Zunächst konnten die Ermittler keine Fahrten der beiden nach Deutschland registrieren. Im Juni gelang es, mithilfe der Funkzellen, eine Fahrt nachzuzeichnen: Sie führte über Frankfurt nach Gera und Jena in Thüringen. Die Rückfahrt führte über Nürnberg und Augsburg. Die Beamten stellten fest, dass vier Wochen zuvor zwei Wohnanhänger vom Gelände eines Autohändlers im thüringischen Schmölln entwendet worden waren.

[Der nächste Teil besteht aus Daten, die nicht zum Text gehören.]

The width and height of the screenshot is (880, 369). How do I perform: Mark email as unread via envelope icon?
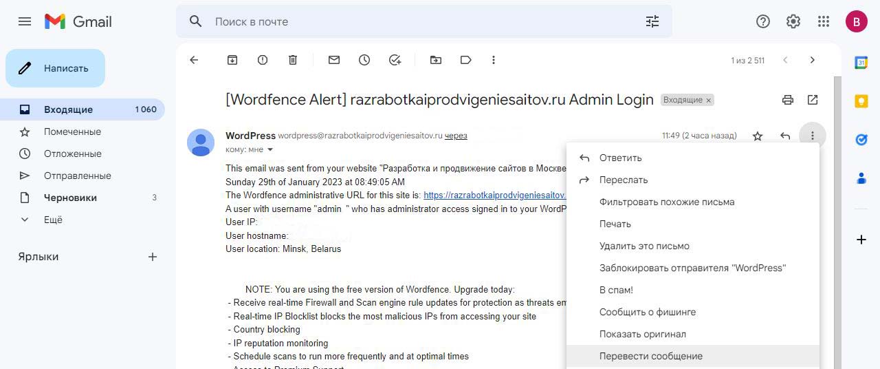[334, 60]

Kette der Diebstähle reichte bis nach Thüringen
Kurios: Als die Beamten dort nachfragten, bekamen sie zunächst die Antwort, man verkaufe Wohnanhänger, aber es fehlten keine. Später stellten die Ermittler fest, dass sich der zuständige Verkäufer zu diesem Zeitpunkt in Urlaub befand. Bei der anschließenden Bestandsanalyse stellte sich heraus, dass tatsächlich zwei Fahrzeuge fehlten.
Am 17. Juli 2024 buchten sich die Telefonnummern, mittlerweile war eine dritte ermittelt worden, ins deutsche Mobilfunknetz ein. Im Bereich Reutlingen und Tübingen wartete ein mobiles Einsatzkommando der Polizei. In Tübingen, auf Höhe des Sudhauses, nahmen die Beamten die Überwachung des Trios auf, das zunächst Rottenburg ansteuerte, wo die drei den Anbruch der Dunkelheit abwarteten.

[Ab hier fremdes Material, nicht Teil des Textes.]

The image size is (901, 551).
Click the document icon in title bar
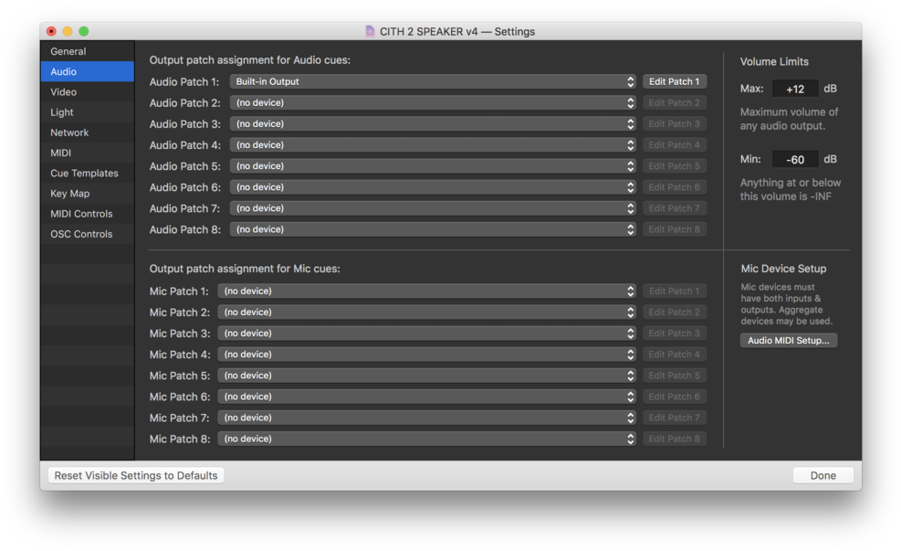point(370,31)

Mobiles Einsatzkommando griff nach Diebstahl in Dußlingen zu
Danach fuhr das Trio nach Dußlingen zum Wohnwagenplatz auf dem Gelände der Firma Klett. Dort knackten sie das Vorhängeschloss des Tors, hängten einen Wohnwagenanhänger an die Kupplung ihres Zugfahrzeugs und fuhren damit in Richtung Hechingen davon. Die Beamten folgten und stellten das Trio bei Schömberg, dann nahmen sie die drei im Wagen befindlichen Personen fest – die nun vor Gericht Angeklagten.
Sie machten jeweils keine Angaben zur Person. Der Mann, der nach seiner Festnahme zunächst einen anderen Namen genannt hatte, gab nur an, nach dem Brauchtum der Sinti verheiratet zu sein. Als Beruf nannten er und eine der beiden Frauen: Flohmarkthändler. Weitere sechs Verhandlungstage sind anberaumt. (GEA)
Im Gerichtssaal
Vorsitzender Richter: Christoph Kalkschmid. Richter am Landgericht: Stefan Pfaff. Schöffen: Bernd Krebs und Yüksel Erdogan. Staatsanwältin: Franziska Hipp. Verteidiger: Fozia Hamida-Bhatti, Christian Niederhöfer und Benjamin Chiumento. Übersetzerin: Romina Lais.